Weapons of the Weak State: Contracts and Consent in Post-Conflict Statebuilding



Susanna P. Campbell and Aila M. Matanock

Date and Time

June 18, 2020 11:00 AM - 12:00 PM


Open to the public.

No RSVP required


Virtual Seminar

* Please note all CISAC events are scheduled using the Pacific Time Zone.


Livestream: Please click here to join the livestream webinar via Zoom or log-in with webinar ID 924 4971 4330.


About the Event: International statebuilding aims to transform weak, conflict-affected states into stable modern states, grounded in rule of law, market economies, and liberal democracies (Barnett 2006, Mann 2012). International organizations (IOs) play a central role in this effort. By deploying country-level statebuilding missions in conflict-affected states, IOs aim to co-govern with the conflict-affected state for a defined period of time, helping to strengthen the capacity of the state to govern itself. International relations scholarship assumes that once IOs exercise, possess, and assert their authority to intervene on a country’s domestic territory they do not have to renegotiate this authority. We argue, in contrast, that most agreements between IOs and the host government are incomplete contracts that give weak states substantial authority over the intervening IO. We demonstrate that in a context of changing sovereignty norms, weak states have consistently used their authority to resist the influence of IOs and reduce the effectiveness of international statebuilding efforts. To test the observable implications of these claims, we employ a mixed method research design that integrates text-as-data analysis with in-depth case studies.


About the Speakers:


Susanna P. Campbell is an Assistant Professor at the School of International Service and Director of the Research on International Policy Implementation Lab (RIPIL) at American University. Her research examines the sub-national behavior of international actors in fragile and conflict-affected states, addressing debates in the statebuilding, peacebuilding, peacekeeping, international aid, and global governance literatures. She uses mixed-method research designs and has conducted extensive fieldwork in conflict-affected countries, including Burundi, Democratic Republic of Congo, Nepal, Sudan, South Sudan, and East Timor. She has received grants from the Swiss National Science Foundation, the Swiss Network for International Studies, the United States Institute of Peace, and the Swedish and Dutch governments, among others. In 2018, she won the School of International Service Scholar-Teacher of the Year Award and the Excellence in PhD Mentoring Award.

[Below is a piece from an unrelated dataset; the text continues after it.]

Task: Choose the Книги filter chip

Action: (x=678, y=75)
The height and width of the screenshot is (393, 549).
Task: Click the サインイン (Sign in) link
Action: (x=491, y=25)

Prof. Campbell’s first book, Global Governance and Local Peace (Cambridge University Press, 2018), argues that because global governance actors are accountable to external stakeholders, seemingly “bad behavior” by country-based staff is necessary for local peacebuilding performance. It was shortlisted for the 2020 Conflict Research Society Book of the Year Prize and featured as one of the 2018 top picks for engaged scholarship by Political Violence @ a Glance. She is finishing a co-authored second book, Aid in Conflict, that explains the aid allocation behavior of international donors in war-torn countries. Her work has also been published by Columbia University Press, International Studies Review, International Peacekeeping, Journal of Global Security Studies, and Political Research Quarterly, among others. Prior to graduate school, she worked for the United Nations, International Crisis Group, and the Council on Foreign Relations and recently served as a senior advisor for the Task Force on Extremism in Fragile States, mandated by the US Congress. She received her PhD from Tufts University and was a Post-Doctoral Researcher at Columbia University’s Saltzman Institute of War and Peace Studies and The Graduate Institute in Geneva.


Aila M. Matanock is an Associate Professor of Political Science at the University of California, Berkeley. Her research addresses the ways in which international and other outside actors engage in fragile states. She uses case studies, survey experiments, and cross-national data in this work. She has conducted fieldwork in Colombia, Central America, Europe, Melanesia, Southeast Asia, and elsewhere. She has received funding for these projects from many sources, including the National Science Foundation (NSF), the Minerva Research Initiative, the National Center for the Study of Terrorism and the Response to Terrorism (START), and the Center for Global Development (CGD). Her 2017 book, Electing Peace: From Civil Conflict to Political Participation, was published by Cambridge University Press. It won the 2018 Charles H. Levine Memorial Book Prize and was a runner up for the 2018 Conflict Research Society Book of the Year Prize. It is based on her dissertation research at Stanford University, which won the 2013 Helen Dwight Reid award from the American Political Science Association. Her work has also been published by the Annual Review of Political Science, Governance, International Security, International Studies Quarterly, Journal of Politics, Perspectives on Politics, and elsewhere. She worked at the RAND Corporation before graduate school, and, since then, she has held fellowships at the Center for International Security and Cooperation (CISAC) and the Hoover Institution at Stanford University and the Institute on Global Conflict and Cooperation at UCSD. She received her Ph.D. in political science from Stanford University and her A.B. magna cum laude from Harvard University.